France | France, Cour administrative d'appel de Nantes, 2ème chambre, 28 septembre 2016, 15NT03005


Vu la procédure suivante :

Procédure contentieuse antérieure :

Mme B... C...a demandé au tribunal administratif d'Orléans d'annuler l'arrêté du 5 décembre 2014 du préfet d'Indre-et-Loire portant refus de délivrance d'un titre de séjour, obligation de quitter le territoire français dans un délai de trente jours et fixant le Maroc ou tout autre pays où elle est légalement admissible comme pays de destination

Par un jugement n° 1500646 du 12 mai 2015, le tribunal administratif d'Orléans a rejeté sa demande.

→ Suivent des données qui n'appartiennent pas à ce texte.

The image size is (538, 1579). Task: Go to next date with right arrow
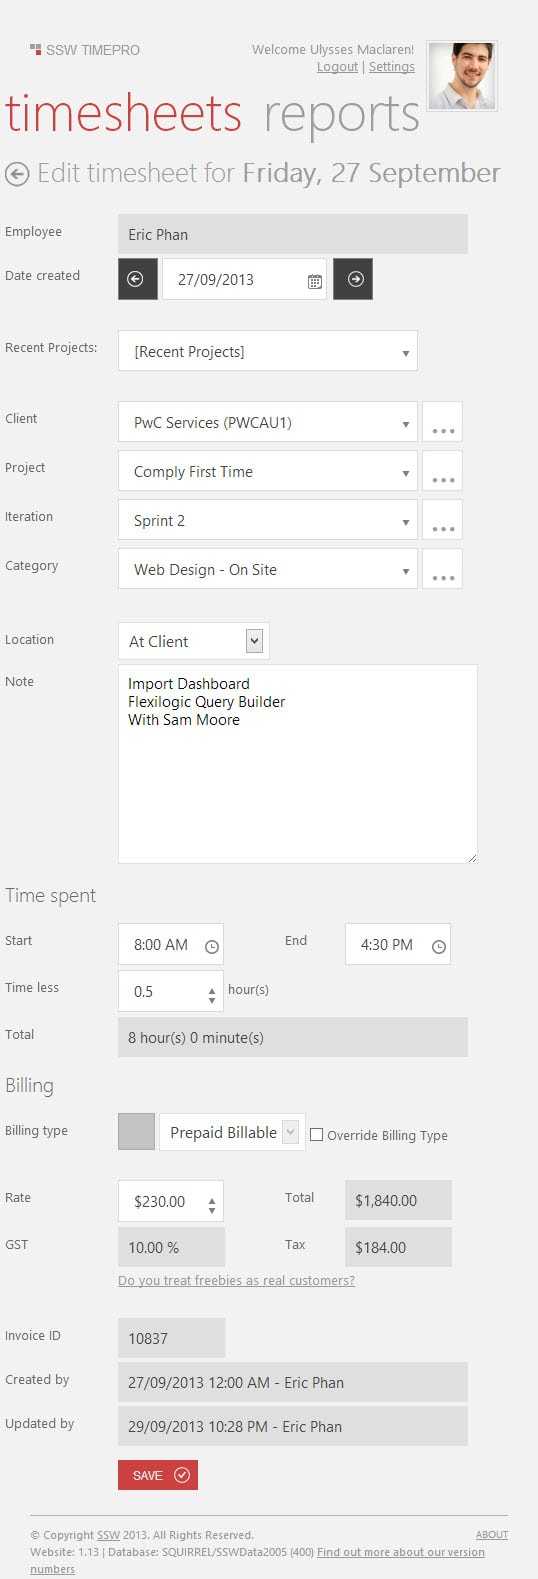(x=353, y=279)
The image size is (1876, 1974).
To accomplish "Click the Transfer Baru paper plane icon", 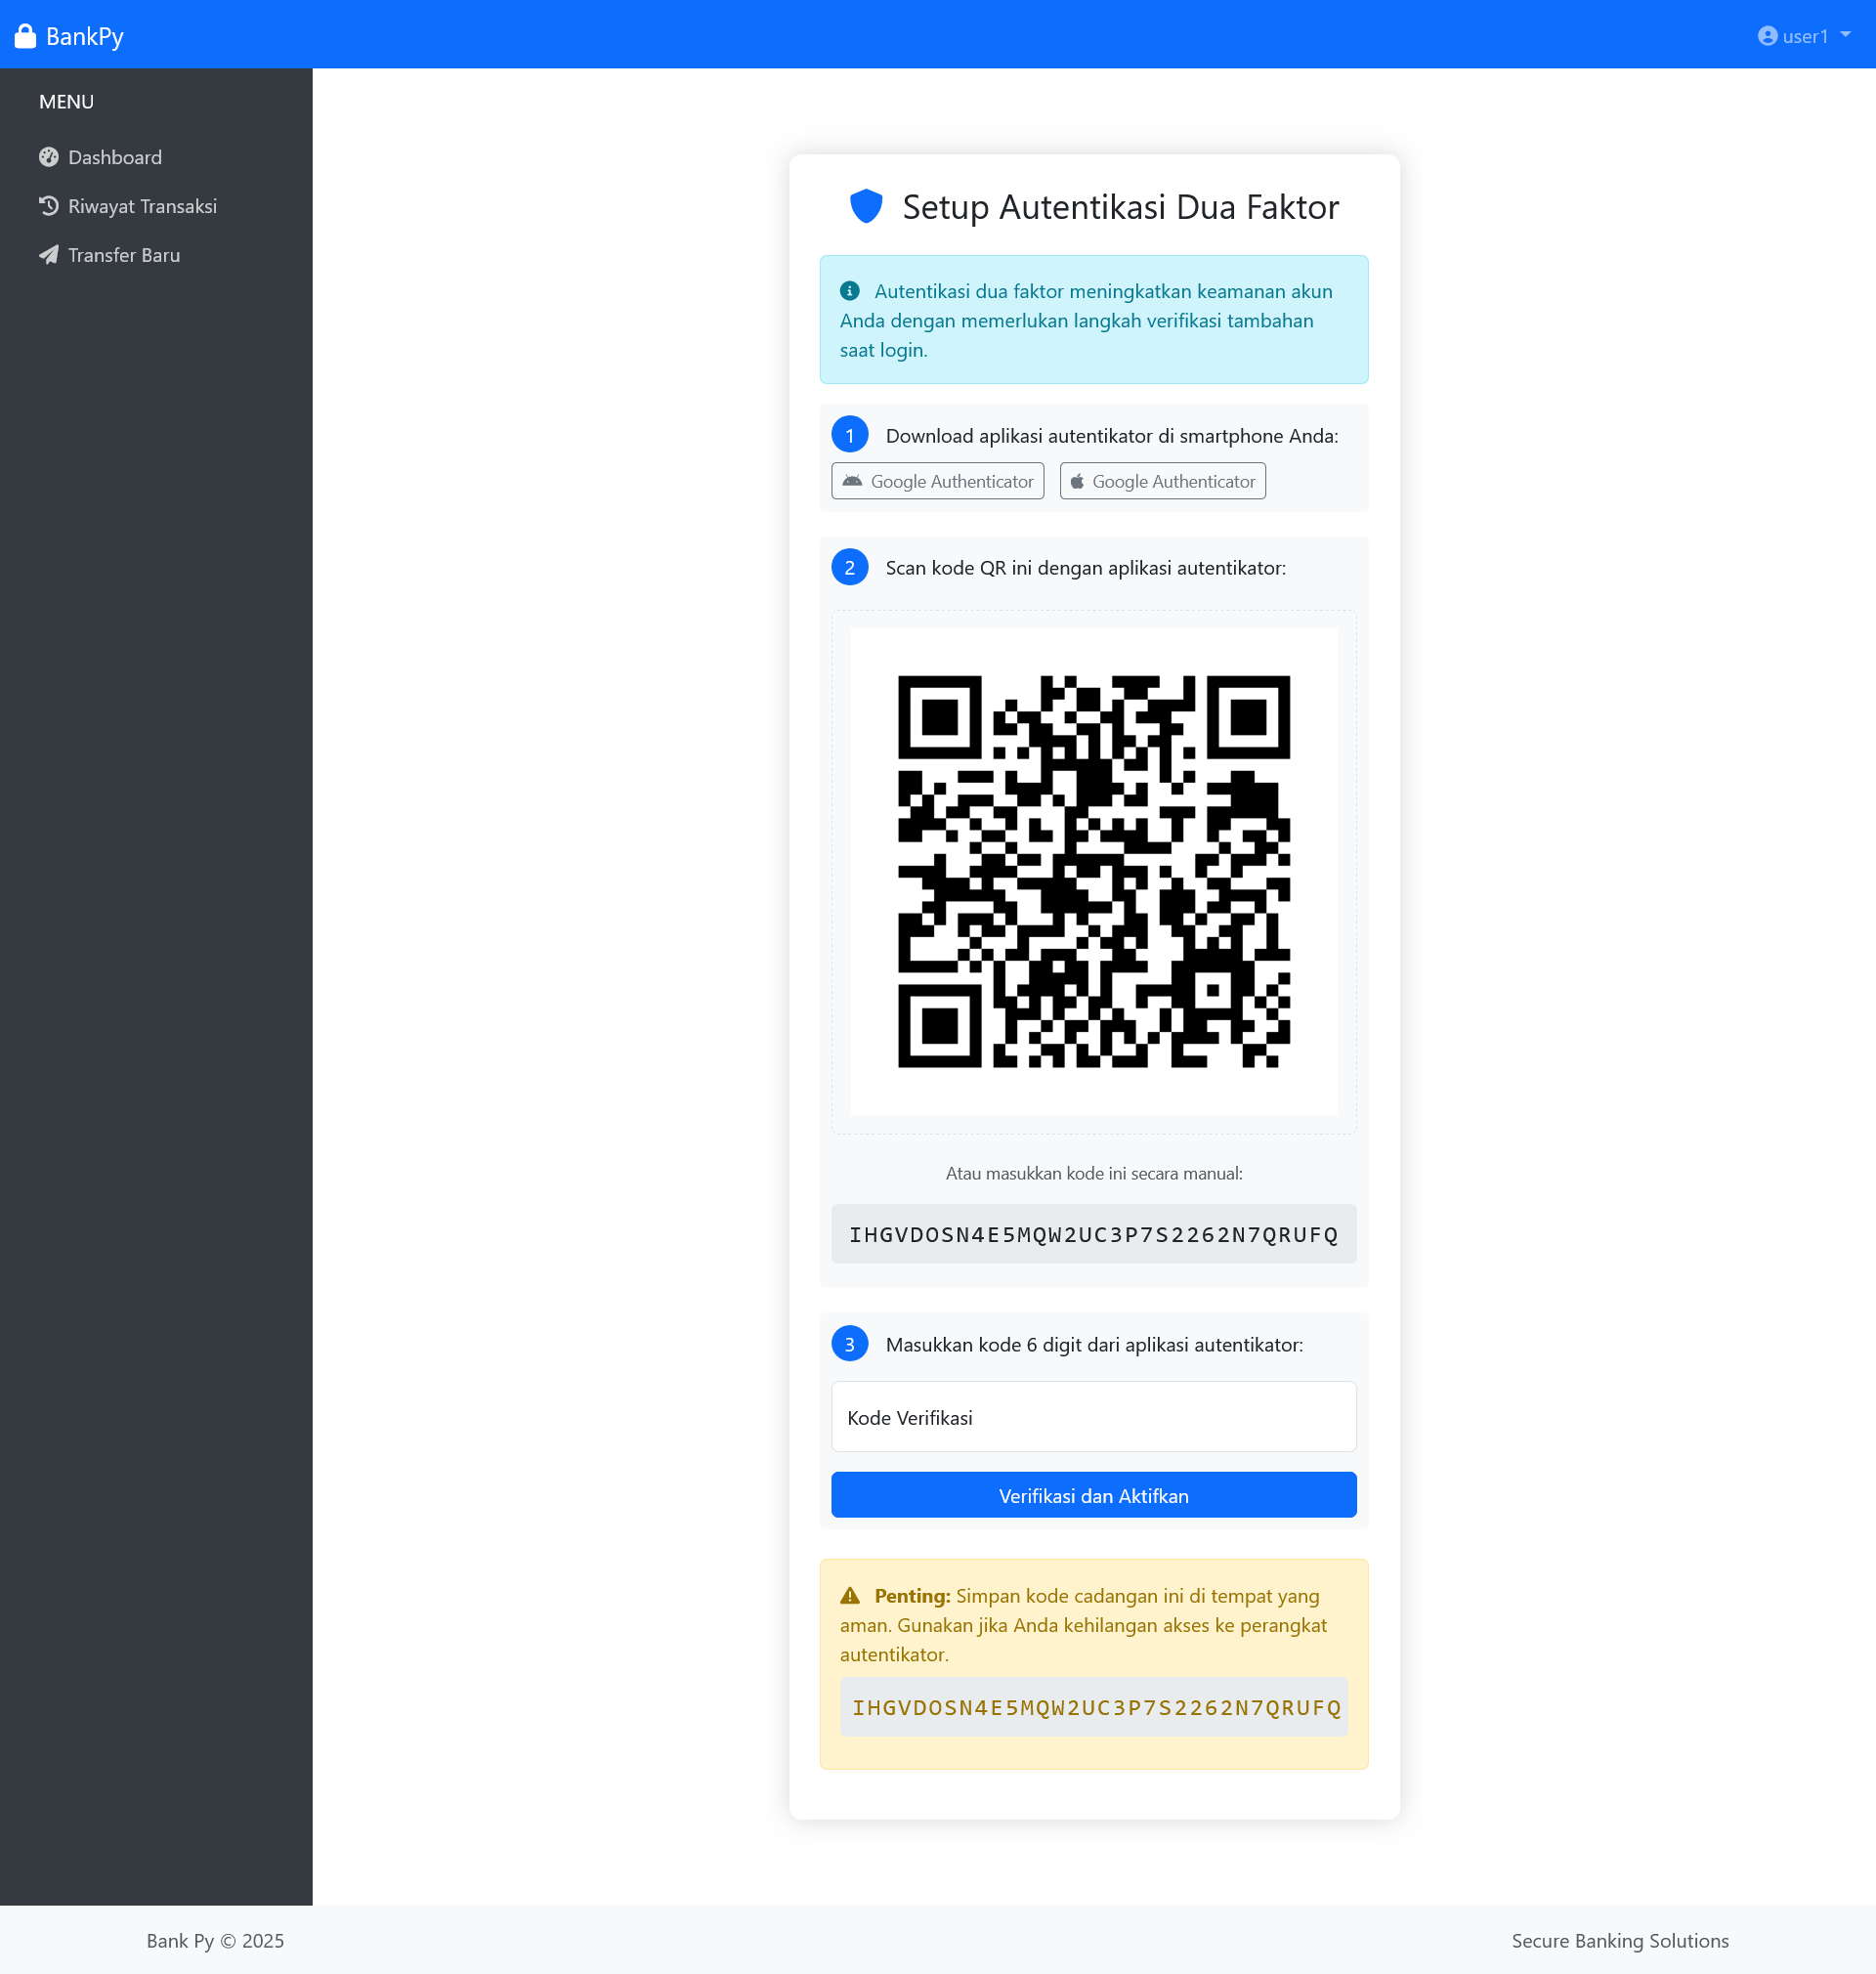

Procédure devant la cour :

Par une

requête, un mémoire en réplique et deux mémoires en duplique enregistrés les 29 septembre 2015, ...

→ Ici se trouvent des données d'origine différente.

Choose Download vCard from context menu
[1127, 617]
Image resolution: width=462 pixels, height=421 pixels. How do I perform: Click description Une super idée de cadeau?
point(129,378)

Vu la procédure suivante :

Procédure contentieuse antérieure :

Mme B... C...a demandé au tribunal administratif d'Orléans d'annuler l'arrêté du 5 décembre 2014 du préfet d'Indre-et-Loire portant refus de délivrance d'un titre de séjour, obligation de quitter le territoire français dans un délai de trente jours et fixant le Maroc ou tout autre pays où elle est légalement admissible comme pays de destination

Par un jugement n° 1500646 du 12 mai 2015, le tribunal administratif d'Orléans a rejeté sa demande.

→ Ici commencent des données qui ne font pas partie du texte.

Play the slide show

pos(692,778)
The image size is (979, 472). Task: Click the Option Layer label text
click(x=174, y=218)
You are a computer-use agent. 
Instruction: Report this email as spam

Procédure devant la cour :

Par une requête, un mémoire en réplique et deux mémoires en duplique enregistrés les 29 septembre 2015, 3 décembre 2015, 14 décembre 2015 et 17 février 2016, Mme C..., représentée par Me Ngamatika, demande à la cour :

1°) d'annuler ce jugement du tribunal administratif d'Orléans du 12 mai 2015 ;

2°) d'annuler l'arrêté du 5 décembre 2014 ;

3°) d'enjoindre au préfet d'Indre-et-Loire, sous astreinte de 100 euros par jour de retard, à titre principal, de lui délivrer un titre de séjour portant la mention " vie privée et familiale " ou, à titre subsidiaire, de procéder à un nouvel examen de sa situation en lui délivrant dans l'attente une autorisation provisoire de séjour, dans un délai de quinze jours à compter de la notification de l'arrêt à intervenir ;

4°) de mettre à la charge de l'Etat le versement à Me D... de la somme de 2000 euros au titre des dispositions des articles L. 761-1 du code de justice administrative et 37 de la loi du 10 juillet 1991.

Elle soutient que :

- en formulant sa demande de titre de séjour sur le fondement de la vie privée et familiale, elle entendait également solliciter le regroupement familial ;

- en prenant l'arrêté contesté, le préfet a méconnu les stipulations des articles 1, 5 et 6 de l'accord franco-marocain du 9 octobre 1987 ;

- le préfet, qui a commis une erreur manifeste d'appréciation, a méconnu les stipulations de l'article 8 de la convention européenne de sauvegarde des droits de l'homme et des libertés fondamentales dans la mesure où son mari malade, qui réside en France depuis 40 ans et peut assurer sa prise en charge financière, conjointement avec son fils, requiert sa présence quotidienne ;

- l'arrêté contesté méconnait les dispositions de l'article L. 313-14 du code de l'entrée et du séjour des étrangers et du droit d'asile dès lors que sa situation répond à des considérations humanitaires ;

- l'illégalité de la décision portant refus de titre de séjour entraîne l'illégalité de la décision portant obligation de quitter le territoire français.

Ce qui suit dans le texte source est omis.